The diagnosis of pulmonary vascular disease (PVD) is usually based on hemodynamic and/or clinical criteria. Noninvasive imaging of the heart and proximal vasculature can also provide useful information. An alternate approach to such criteria in the diagnosis of PVD is to image the vascular abnormalities in the lungs themselves. Hyperpolarized (HP) (129)Xe magnetic resonance imaging (MRI) is a novel technique for assessing abnormalities in ventilation and gas exchange in the lungs. We applied this technique to two patients for whom there was clinical suspicion of PVD. Two patients who had significant hypoxemia and dyspnea with no significant abnormalities on computed tomography imaging or ventilation-perfusion scan and only mild or borderline pulmonary arterial hypertension at catheterization were evaluated. They underwent HP (129)Xe imaging and subsequently had tissue diagnosis obtained from lung pathology. In both patients, HP (129)Xe imaging demonstrated normal ventilation but markedly decreased gas transfer to red blood cells with focal defects on imaging, a pattern distinct from those previously described for idiopathic pulmonary fibrosis or obstructive lung disease. Pathology on both patients later demonstrated severe PVD. These findings suggest that HP (129)Xe MRI may be useful in the diagnosis of PVD and monitoring response to therapy. Further studies are required to determine its sensitivity and specificity in these settings.

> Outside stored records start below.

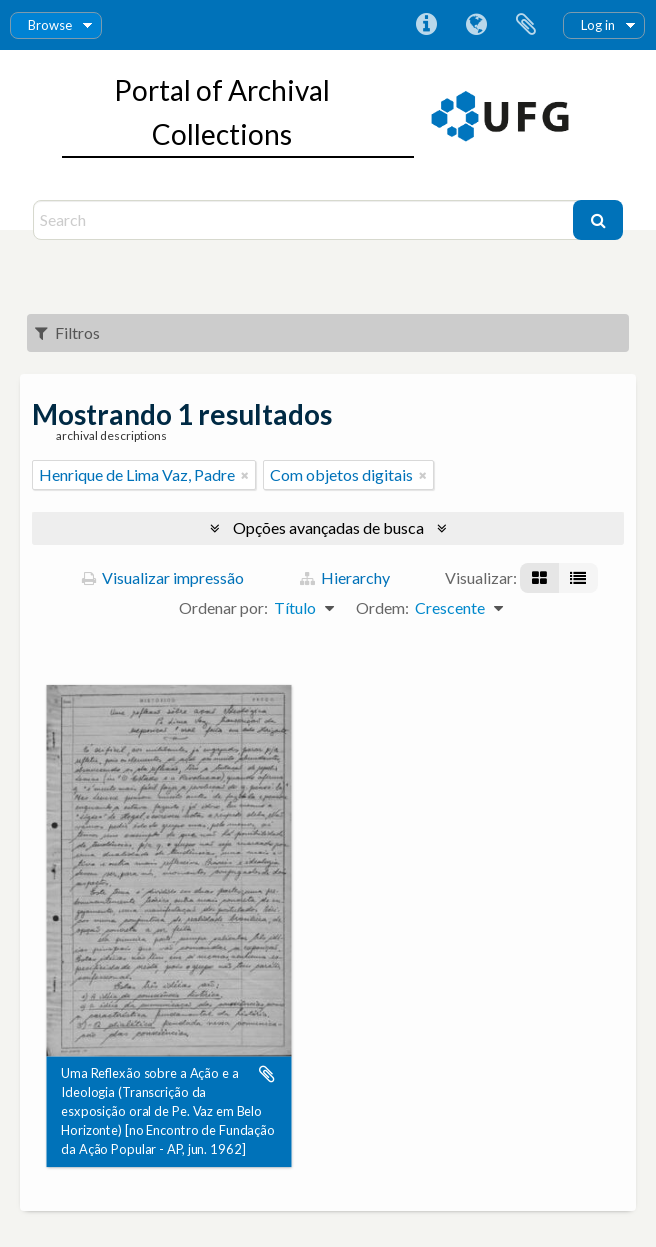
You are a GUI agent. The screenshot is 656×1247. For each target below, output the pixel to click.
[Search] (305, 220)
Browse (50, 25)
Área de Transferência (526, 25)
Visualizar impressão (163, 577)
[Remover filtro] (245, 475)
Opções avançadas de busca (328, 527)
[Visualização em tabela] (578, 578)
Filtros (67, 332)
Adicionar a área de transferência (267, 1074)
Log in (598, 25)
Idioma (476, 25)
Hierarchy (345, 577)
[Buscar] (598, 220)
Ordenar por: (223, 607)
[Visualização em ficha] (539, 578)
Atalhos (426, 25)
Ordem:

Keywords: magnetic resonance imaging; pulmonary hypertension; pulmonary vascular disease; xenon.

Figures

Figure 1

129Xe hyperpolarized magnetic resonance imaging (MRI) and spectroscopy in a healthy individual. A, High-resolution 129Xe ventilation MRI with normal homogeneous distribution. B, Gas spectroscopy demonstrating xenon signals in red blood cells (RBCs), barrier tissue, and gas-phase xenon in the airspaces. C, Representative slices from single-breath 3-D images of Xe in gas, barrier, and RBCs, depicting homogeneous distributions.

Figure 2

Imaging and pathology from case 1. A, Representative axial computed tomography image demonstrating no significant abnormalities. B, 129Xe magnetic resonance imaging of ventilation demonstrating no significant abnormalities. C, 129Xe spectroscopy showing a severe decrease in xenon signal in red blood cells (RBCs) relative to barrier tissue (left) and representative single-breath gas exchange images showing homogeneous gas and barrier signal while 129Xe transfer to RBCs contains severe focal abnormalities (right). D, Pathology demonstrating pulmonary venoocclusive disease.

Figure 3

Imaging and pathology from case 2. A, Representative axial computed tomography image of the lungs demonstrating no significant abnormalities near the bases. Mild upper lobe emphysema was noted on other images (not shown). B, 129Xe magnetic resonance imaging of ventilation demonstrating mild peripheral ventilation defects and mild upper lobe emphysema. C, 129Xe spectroscopy exhibiting a moderate decrease in xenon signal in red blood cells (RBCs) relative to barrier tissue (left) and single-breath gas exchange images demonstrating homogeneous gas and barrier signal while xenon uptake in RBCs contained severe focal abnormalities (right). D, Pathology demonstrating pulmonary hypertensive arteriopathy.

Figure 4

Differences in ventilation imaging between subjects with pulmonary vascular disease (PVD; A) and idiopathic pulmonary fibrosis (IPF; B). Subjects with PVD appear to have fairly normal ventilation with relatively high lung compliance (blue), while those with IPF appear to lose high-intensity signal (loss of blue signal), consistent with a loss of lung compliance.